Covid’s effect on travel


Transportation Security Administration

A graph demonstrating the amount of people to pass through Transportation Security Administration (TSA) gates.

Asa Grumdahl, Sports Editor

Over the summer, I flew with my family to visit my cousins in Florida. The initial plan was a flight from Minneapolis to Atlanta, followed by a flight from Atlanta to Melbourne, followed by a return trip of the same form a week after. What instead happened was both the outgoing and incoming flights from Atlanta to Melbourne were cancelled, and we had to come out of Orlando instead. The initial cancellation of the outgoing flight happened while we were boarding the one from Minneapolis to Atlanta, which resulted in a brief hectic overnight stay at a Delta hotel followed by a 7:30 a.m. flight to Orlando the following morning.

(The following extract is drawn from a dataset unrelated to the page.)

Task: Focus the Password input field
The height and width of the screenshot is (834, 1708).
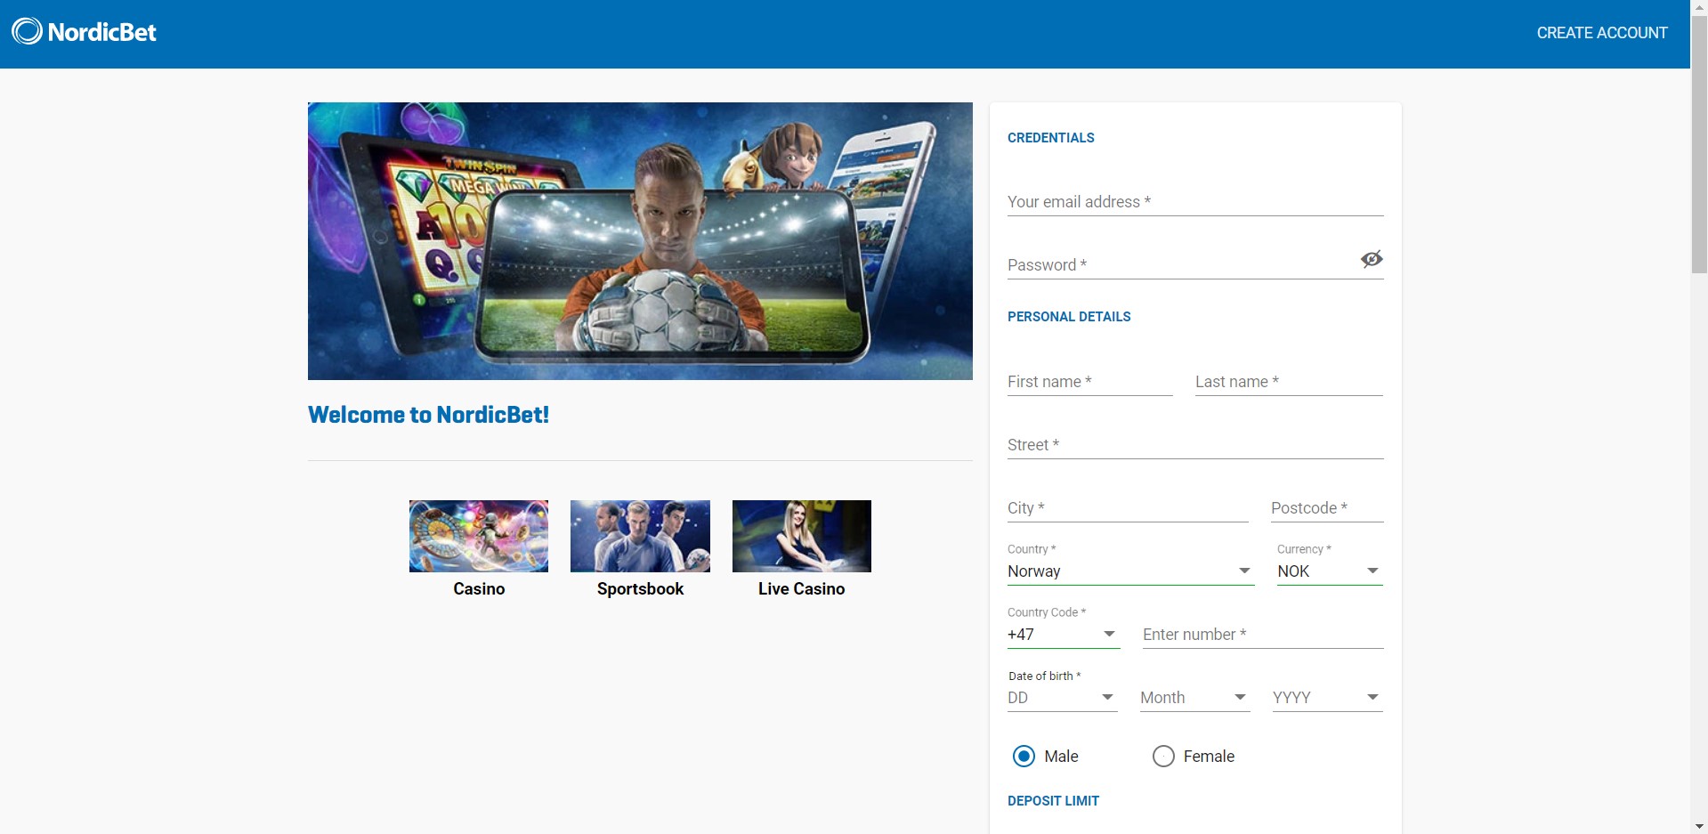Action: (1179, 265)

I wondered if Covid was responsible for all of it, and it seems my guess was correct. According to the graph, the Transportation Security Administration is still seeing far fewer people pass through their checkpoints as a consequence of the humongous drop in travel that occurred at the beginning of the pandemic in March of 2020. This generally means that at least in the US, there are a lot fewer people taking flights than is usually the case, as any person taking a commercial flight has to pass through a TSA checkpoint. This made me wonder if anyone else had experienced issues with flying.

It turns out that people had. While social studies teacher Macy Ashby has not travelled during this school year, she did fly over the summer. From her experiences, things were mostly the same, but there were a few major changes. “It was sort of interesting… Me and my friend went to Croatia, but she was supposed to be taking a different trip which got cancelled because of Covid,” she said. She explained how, also due to Covid, the tourist numbers were unusually low. “When we first booked the flight, Delta cancelled and rescheduled and cancelled and rescheduled… It took so long to actually secure a flight to Croatia because Covid forced them to keep moving stuff around.” 

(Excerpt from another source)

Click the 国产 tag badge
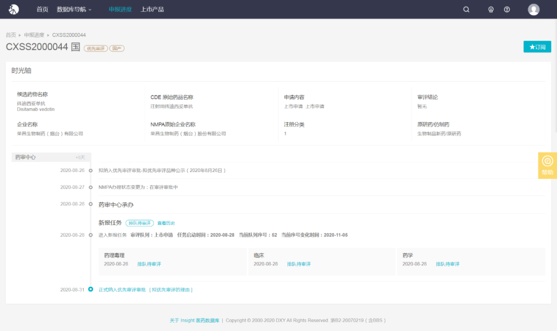 (117, 48)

Ashby had plans to fly to Ireland in March, as well as plans to take some South students to Washington DC in April. Ireland lifted most of its Covid restrictions a long time ago due to its extremely high vaccination rate, but details are still fuzzy about the DC trip. “I doubt this will simmer down until Covid lets up a little,” she said. “There are so many things that can go wrong in travel, and Covid can cause a lot of them. A person could get Covid and then not be able to fly… Worse, a pilot or flight attendant could get Covid and a flight could be cancelled. A flight could also be cancelled if not enough non-Covid infected people are on it… it’s complicated.”

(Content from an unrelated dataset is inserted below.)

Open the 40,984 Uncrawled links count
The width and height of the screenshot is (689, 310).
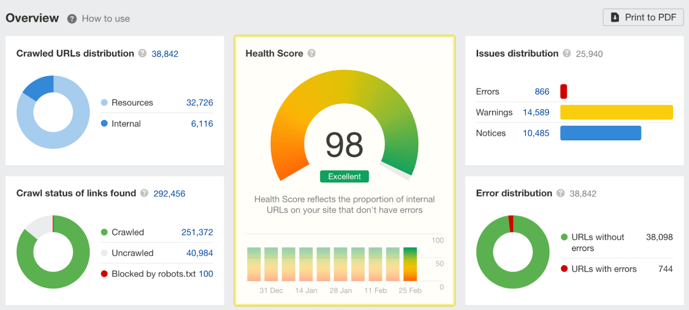click(199, 253)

Delania Haug, an English teacher and travel coordinator at South, also took a trip to Croatia last summer during a minuscule window before the Delta variant hit. This was after most people in Europe were vaccinated and it was declared safe to fly to. In this small window of time not many other people were traveling, which in her opinion made the trip a lot better. She touched on how she had had a trip planned with 12 students to Ecuador in the spring of 2020, as well as another planned to take 22 students to Japan in the spring of 2021, both of which were cancelled and postponed due to falling in the heart of the Covid pandemic. “We’re trying [to] do both the Ecuador and Japan trips later this summer, which might be kind of a lot,” she said. “We’re still obviously waiting to see what’ll happen in the world, because as we know with Covid, things often seem like they’re getting better and then they suddenly turn for the worse, but then they get better again. We’re really hoping that things start to improve this spring; it already seems like it’ll be more likely that we can do these trips in that time.”

Haug did say, though, that the cancellations were pretty rough; “kids had paid for their trips, had their passports ready. We still have an agenda of everywhere we want to visit in Ecuador, including the Galapagos Islands,” she said. However, when Covid struck, Ecuador was hit very hard, and the company they would have flown with said they would not be doing any commercial flights for a full year in order to make sure everyone stayed safe. A similar decision was made with the Japan trip the following year; after the pushback of the Olympics it was decided unsafe to travel there. The result was disappointing to many kids who would have gone on these trips had they not been cancelled. “Some students even graduated,” she mentioned, “so they are simply gone now. They were planning to travel with us to one of these places but will now never be able to see those plans realized.” 

Travel is one of the most severe cases of a long list of things the pandemic has strongly diminished, but we can all hope that it shouldn’t take too long to return to normal.